In the spring of 1986 National Geographic postponed their CWW article until 1987 so that it would not appear to be a “me too” piece like the Smithsonian’s planned write-up of the NWRC piece (which was not on CWW as planned). By the next spring the National Geographic article on CWW had instead morphed into one on the NWRC! We have since learned that for many years Lady Bird Johnson was a trustee with National Geographic. As a result of Lady Bird’s cozy relationship with National Geographic is it any wonder that the article on CWW never materialized? Spouses of politicians do reap rewards outside of office.
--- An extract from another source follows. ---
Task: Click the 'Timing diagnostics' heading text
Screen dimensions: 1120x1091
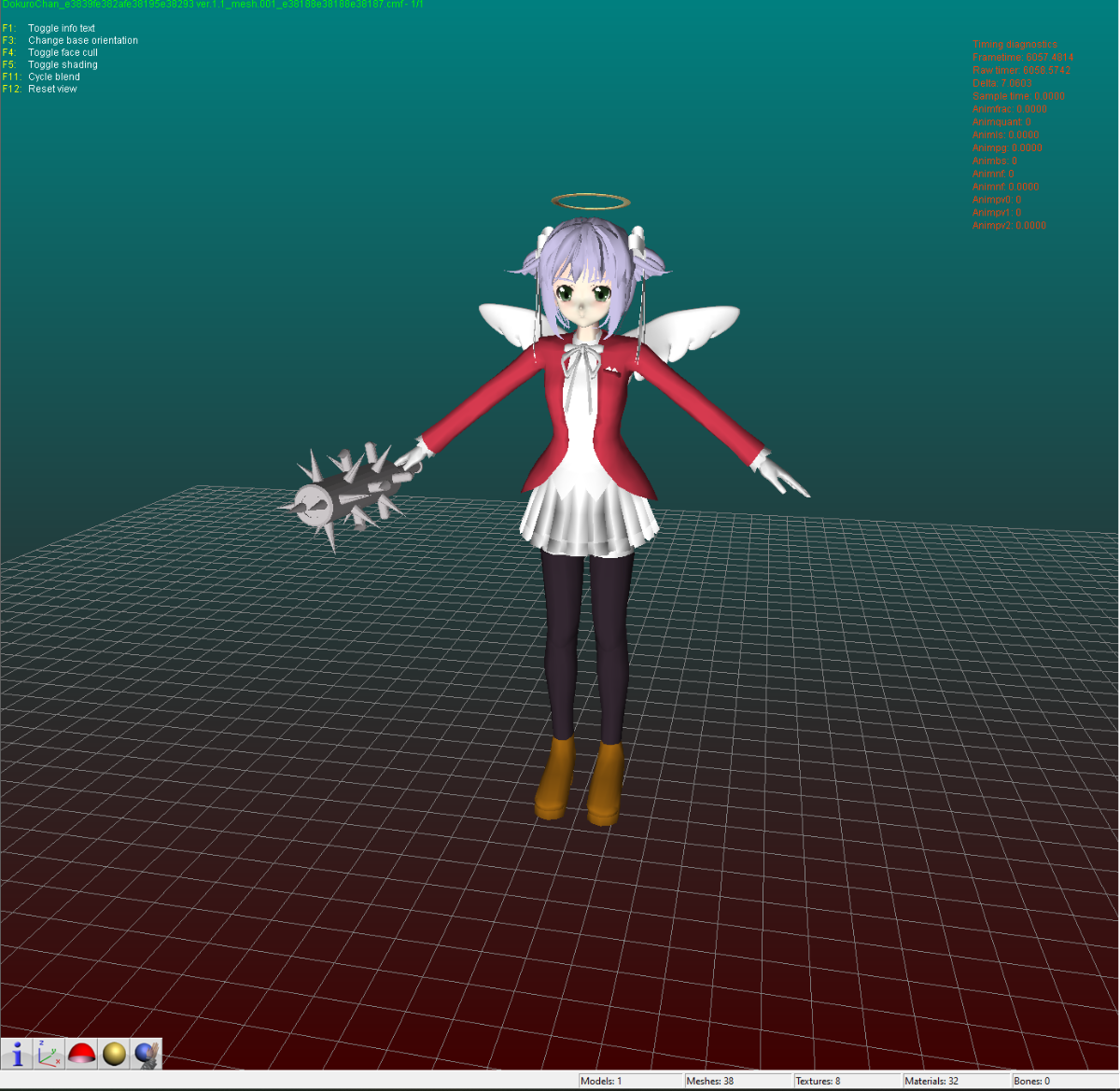Action: [x=1015, y=44]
     In 1988, after the Chicago Park District agreed to an out of court settlement in a 1st Amendment lawsuit in which I was the sole plaintiff forced to protect my Chicago Wildflower Works as "free speech," a freelance writer was engaged to do a story for Chicago Magazine about my work. When Chicago socialite Hope McCormick and oil tycoon wife Bonnie Swearingen learned of the “hatchet job” the article was launching, they refused to be interviewed for it. It was their way of casting a vote against the magazine’s hypocrisy: the magazine had previously published much positivity about the CWW. And when the magazine reporter got in contact with Dallas arts patron Margaret McDermott, she replied that she may have purchased something from me. That had to be the understatement of the century! Had she forgotten that I was largely the sole curator of her personal art collection or that she had purchased an early still life of mine from Atelier Chapman Kelley? Margaret failed to tell the reporter that she had bought and donated one of my “poplar series” works to the El Centro College and a large wildflower painting for the office of the Dallas Medical Center School’s top administrator. She also donated the work of other Texas artists that she purchased from my atelier for other Dallas city colleges. Furthermore, she purchased from my atelier original works by Arp, Henry Moore and Rodin. On top of that I had presented Margaret’s husband Gene with a framed painting of my work of his favorite cottonwood tree at their “farm” country home. The painting was moved to his room as he succumbed to illness. Some stranger…that Margaret. It’s strange as to why she would continue to fund the Lady Bird Johnson Wildflower Center especially after it dropped “Research” from its title. Conducting plant research and publishing the results was the original purpose of the Center. One has to wonder if Lady Bird knew in advance that the site would eventually become only a personal monument erected at taxpayer’s expense; donors could list NWRC/LBJWC tax-exempt contributions as charitable deductions on their federal income tax returns.

     It’s worth repeating that WW was overwhelmingly accepted by the general public as a stunning floral display. It yielded continuous blossoming across three seasons. During the winter what remained was sculptural beauty. WW thrived on rainwater, used no tap water, insecticides or fertilizer. From an environmental and ecological perspective it conserved precious tap water which city and suburban front laws, airports and other areas guzzle without end. Extrapolating this important water conservation aspect to local, state, national and international uses, one can immediately appreciate and understand the benefit to humanity.

     Upcoming Memoir chapters will reveal efforts by others—that have taken place since my permanent return to Texas in 2006—to keep influential Dallas groups from knowing of the proven success of the Wildflower Works. I have learned that the Dallas arts blacklist is active and influential, just like decades ago, only more intense. Unfortunately for me, it has adversely affected my life as an art professional.

     Since the beginning people have attempted to usurp my Wildflower Works concept; and in the dead of winter 2011, three appellate court justices in Chicago actually cobbled together a legal barrier to my authorship of it! More on that astonishing decision later.